5.3 Use of Third-Party Mailing Services. We may use specialised e-mail platforms acting as processors under data-processing agreements; your data are not sold or shared for third-party marketing.

6. Disclosure to Third Parties
We treat personal data confidentially and disclose them only:

to authorised Company staff bound by confidentiality;
to service providers (IT hosting, cloud storage, mailing platforms, analytics) under DPAs;
to partners involved in your mandate (experts, translators, notaries, other lawyers) with your consent or instruction;
to public authorities when required by law or necessary to protect rights.

Processors may use the data solely on our instructions and for specified purposes.

Data Category	Typical Retention
Enquiry data (no contract)	Up to 1 year after last contact; special-category data deleted immediately after response unless other grounds exist.
Client files (contract)	Up to 10 years after service completion, to meet legal and defence requirements.
Accounting / tax records	10 years after end of financial year, per Czech law.
Marketing contacts	Until consent withdrawn or objection received.
Cookies & logs	As per Section 4: session or 1 day–24 months for analytics; server logs 6–12 months.

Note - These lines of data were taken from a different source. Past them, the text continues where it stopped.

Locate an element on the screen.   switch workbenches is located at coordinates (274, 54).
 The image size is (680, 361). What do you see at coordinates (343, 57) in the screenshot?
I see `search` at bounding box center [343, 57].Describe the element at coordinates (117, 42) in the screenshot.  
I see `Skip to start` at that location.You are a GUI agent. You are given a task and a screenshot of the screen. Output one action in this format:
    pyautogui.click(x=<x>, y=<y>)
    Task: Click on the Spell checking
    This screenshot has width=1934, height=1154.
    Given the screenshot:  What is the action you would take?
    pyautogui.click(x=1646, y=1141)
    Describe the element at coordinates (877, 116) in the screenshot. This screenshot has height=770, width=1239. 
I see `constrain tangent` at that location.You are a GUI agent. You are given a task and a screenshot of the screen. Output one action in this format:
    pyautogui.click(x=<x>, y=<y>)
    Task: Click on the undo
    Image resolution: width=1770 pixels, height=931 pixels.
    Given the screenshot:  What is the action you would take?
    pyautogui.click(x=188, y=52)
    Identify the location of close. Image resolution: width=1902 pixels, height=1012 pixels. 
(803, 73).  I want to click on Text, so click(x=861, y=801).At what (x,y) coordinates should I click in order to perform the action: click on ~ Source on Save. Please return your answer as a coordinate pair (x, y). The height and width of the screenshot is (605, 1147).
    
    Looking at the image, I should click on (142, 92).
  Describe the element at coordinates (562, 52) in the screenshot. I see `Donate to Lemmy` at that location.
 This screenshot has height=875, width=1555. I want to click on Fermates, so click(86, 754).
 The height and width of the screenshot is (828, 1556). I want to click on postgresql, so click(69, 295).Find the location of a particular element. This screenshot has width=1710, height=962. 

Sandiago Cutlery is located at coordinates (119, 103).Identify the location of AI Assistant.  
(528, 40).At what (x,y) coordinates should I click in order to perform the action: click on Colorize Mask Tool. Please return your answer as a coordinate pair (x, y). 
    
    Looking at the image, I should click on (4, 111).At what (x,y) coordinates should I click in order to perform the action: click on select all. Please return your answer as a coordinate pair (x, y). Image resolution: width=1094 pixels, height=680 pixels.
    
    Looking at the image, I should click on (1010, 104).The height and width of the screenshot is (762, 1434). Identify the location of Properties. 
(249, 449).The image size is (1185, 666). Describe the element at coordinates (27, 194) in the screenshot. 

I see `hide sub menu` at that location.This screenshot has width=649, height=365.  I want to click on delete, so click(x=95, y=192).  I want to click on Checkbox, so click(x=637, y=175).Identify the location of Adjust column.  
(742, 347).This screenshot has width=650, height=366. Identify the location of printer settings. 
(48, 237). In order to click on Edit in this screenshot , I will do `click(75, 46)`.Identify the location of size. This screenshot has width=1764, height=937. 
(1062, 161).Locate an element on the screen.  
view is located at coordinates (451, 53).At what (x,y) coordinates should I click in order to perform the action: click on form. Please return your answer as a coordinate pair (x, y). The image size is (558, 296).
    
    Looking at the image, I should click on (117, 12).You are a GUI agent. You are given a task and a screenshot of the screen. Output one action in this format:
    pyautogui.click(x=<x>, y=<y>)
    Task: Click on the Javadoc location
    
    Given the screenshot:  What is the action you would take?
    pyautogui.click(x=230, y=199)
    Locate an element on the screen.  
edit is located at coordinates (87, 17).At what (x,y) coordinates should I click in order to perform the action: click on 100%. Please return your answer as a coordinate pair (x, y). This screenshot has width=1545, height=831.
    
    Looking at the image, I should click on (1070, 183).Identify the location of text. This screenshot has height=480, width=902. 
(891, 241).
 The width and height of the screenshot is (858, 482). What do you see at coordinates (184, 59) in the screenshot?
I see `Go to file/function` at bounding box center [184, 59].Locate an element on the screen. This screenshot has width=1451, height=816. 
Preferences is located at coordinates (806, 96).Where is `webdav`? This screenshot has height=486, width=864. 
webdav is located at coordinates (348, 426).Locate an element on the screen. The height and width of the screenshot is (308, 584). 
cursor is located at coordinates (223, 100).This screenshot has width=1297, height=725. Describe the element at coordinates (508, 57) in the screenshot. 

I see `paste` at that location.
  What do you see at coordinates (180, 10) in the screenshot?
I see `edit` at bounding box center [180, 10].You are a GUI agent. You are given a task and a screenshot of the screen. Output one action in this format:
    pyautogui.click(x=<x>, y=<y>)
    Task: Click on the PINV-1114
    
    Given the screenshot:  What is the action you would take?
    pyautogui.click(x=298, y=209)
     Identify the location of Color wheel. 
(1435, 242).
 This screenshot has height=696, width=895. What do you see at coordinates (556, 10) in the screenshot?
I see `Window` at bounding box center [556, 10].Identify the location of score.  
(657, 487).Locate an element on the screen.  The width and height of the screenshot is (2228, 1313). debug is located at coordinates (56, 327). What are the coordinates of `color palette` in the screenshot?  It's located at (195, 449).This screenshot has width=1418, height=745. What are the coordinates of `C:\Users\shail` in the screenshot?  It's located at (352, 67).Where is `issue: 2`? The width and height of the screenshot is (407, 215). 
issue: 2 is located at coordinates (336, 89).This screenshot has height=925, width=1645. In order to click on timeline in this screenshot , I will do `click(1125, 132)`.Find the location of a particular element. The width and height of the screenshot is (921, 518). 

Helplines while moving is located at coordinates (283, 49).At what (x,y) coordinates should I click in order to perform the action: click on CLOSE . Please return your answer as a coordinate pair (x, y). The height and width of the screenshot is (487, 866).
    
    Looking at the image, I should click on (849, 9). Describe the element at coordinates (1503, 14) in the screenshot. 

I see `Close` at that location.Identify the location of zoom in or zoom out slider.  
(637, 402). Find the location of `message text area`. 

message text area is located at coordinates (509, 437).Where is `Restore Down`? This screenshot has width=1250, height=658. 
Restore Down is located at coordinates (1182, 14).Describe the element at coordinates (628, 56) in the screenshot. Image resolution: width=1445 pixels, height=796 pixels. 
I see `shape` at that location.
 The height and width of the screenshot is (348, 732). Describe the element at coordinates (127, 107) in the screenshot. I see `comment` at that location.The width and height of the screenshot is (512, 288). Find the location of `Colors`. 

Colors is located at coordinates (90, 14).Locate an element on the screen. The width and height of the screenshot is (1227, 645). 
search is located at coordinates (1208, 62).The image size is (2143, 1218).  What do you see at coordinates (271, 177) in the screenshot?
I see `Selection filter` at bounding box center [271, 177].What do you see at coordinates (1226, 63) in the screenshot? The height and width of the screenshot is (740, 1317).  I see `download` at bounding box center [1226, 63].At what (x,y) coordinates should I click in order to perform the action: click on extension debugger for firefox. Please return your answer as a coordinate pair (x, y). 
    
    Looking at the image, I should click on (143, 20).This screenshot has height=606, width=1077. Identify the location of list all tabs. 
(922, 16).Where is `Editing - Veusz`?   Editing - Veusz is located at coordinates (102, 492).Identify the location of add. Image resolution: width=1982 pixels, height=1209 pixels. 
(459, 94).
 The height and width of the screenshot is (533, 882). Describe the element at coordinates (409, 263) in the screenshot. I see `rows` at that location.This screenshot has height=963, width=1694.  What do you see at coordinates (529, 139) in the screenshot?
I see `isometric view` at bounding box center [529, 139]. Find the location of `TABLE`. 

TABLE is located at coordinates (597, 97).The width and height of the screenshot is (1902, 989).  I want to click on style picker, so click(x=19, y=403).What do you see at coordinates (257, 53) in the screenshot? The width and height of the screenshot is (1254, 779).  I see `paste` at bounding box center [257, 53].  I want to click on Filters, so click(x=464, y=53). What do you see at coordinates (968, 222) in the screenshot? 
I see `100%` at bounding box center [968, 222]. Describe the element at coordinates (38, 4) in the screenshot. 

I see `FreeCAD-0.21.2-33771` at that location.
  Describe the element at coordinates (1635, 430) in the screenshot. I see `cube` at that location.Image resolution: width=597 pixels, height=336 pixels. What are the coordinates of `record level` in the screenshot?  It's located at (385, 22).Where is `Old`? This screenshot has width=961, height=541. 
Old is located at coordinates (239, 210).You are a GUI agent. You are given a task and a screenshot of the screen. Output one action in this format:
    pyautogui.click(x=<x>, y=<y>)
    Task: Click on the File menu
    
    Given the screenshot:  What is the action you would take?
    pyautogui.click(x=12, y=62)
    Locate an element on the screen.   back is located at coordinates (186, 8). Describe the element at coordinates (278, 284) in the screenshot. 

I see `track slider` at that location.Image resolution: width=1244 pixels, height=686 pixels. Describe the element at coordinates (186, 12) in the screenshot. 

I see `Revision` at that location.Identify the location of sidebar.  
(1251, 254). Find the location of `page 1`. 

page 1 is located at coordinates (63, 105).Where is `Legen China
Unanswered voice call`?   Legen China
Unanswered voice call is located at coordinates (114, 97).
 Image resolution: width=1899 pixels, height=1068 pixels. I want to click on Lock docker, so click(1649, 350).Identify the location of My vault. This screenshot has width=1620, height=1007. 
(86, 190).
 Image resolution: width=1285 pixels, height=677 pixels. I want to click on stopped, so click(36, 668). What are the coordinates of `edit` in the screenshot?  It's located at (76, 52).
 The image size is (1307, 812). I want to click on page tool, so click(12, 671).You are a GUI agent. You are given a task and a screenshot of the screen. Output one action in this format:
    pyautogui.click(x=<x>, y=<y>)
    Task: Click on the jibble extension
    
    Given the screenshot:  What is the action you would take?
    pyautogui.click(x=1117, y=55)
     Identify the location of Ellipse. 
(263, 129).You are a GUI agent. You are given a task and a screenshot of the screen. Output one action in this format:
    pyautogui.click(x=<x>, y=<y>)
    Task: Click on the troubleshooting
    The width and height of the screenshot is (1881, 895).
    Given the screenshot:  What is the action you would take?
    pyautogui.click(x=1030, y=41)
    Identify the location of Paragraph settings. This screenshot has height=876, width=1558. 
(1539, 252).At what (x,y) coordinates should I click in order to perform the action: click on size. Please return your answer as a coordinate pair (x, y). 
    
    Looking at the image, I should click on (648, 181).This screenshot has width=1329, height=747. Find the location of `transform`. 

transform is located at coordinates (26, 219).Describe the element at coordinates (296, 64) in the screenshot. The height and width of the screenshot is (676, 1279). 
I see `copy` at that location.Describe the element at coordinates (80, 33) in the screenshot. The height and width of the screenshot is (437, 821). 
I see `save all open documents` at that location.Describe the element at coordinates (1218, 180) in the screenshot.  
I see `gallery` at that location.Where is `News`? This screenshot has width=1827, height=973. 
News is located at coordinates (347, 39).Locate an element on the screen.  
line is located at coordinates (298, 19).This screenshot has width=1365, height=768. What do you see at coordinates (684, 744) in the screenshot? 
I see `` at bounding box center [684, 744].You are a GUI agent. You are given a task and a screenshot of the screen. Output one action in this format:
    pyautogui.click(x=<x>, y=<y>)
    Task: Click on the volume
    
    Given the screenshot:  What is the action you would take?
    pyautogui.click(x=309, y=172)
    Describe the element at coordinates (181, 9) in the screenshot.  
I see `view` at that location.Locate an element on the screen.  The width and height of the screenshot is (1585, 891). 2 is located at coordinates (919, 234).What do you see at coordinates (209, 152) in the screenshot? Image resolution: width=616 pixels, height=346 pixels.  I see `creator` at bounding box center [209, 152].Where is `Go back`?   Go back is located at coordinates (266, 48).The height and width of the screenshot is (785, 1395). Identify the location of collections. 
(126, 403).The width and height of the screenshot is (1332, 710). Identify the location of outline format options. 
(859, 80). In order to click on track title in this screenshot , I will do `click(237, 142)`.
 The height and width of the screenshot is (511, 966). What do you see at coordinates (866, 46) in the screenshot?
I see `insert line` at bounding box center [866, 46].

After expiry we delete or anonymise data, unless needed for ongoing claims or audits.

8. Data-Subject Rights
Under GDPR you may exercise: right of access, rectification, erasure, restriction, data portability, objection, withdrawal of consent, and the right to lodge a complaint with the Czech Office for Personal Data Protection. Requests are answered within one month (extendable by two months where necessary).
The Company does not use automated decision-making that produces legal or similarly significant effects on you.

9. Data-Security Measures
We implement appropriate technical and organisational measures, including: role-based access control, encrypted TLS connections, infrastructure firewalls and IDS, encryption or pseudonymisation of sensitive data, regular audits and incident-response procedures. While no system is absolutely secure, we apply industry-standard safeguards to minimise risk.

10. Contact Details

Controller: Nexial Law, Prague, Czech Republic
E-mail: support@nexial-law.cz
Data Protection Officer (if appointed): support@nexial-law.cz

Use these contacts for any data-protection enquiries, rights requests or incident reports.

11. Changes to This PolicyWe may amend this Policy from time to time. Updated versions will be posted on this page with the effective date. Material changes may be announced on the Website or by e-mail where possible. Continued use of the Website after changes take effect constitutes acceptance of the updated Policy.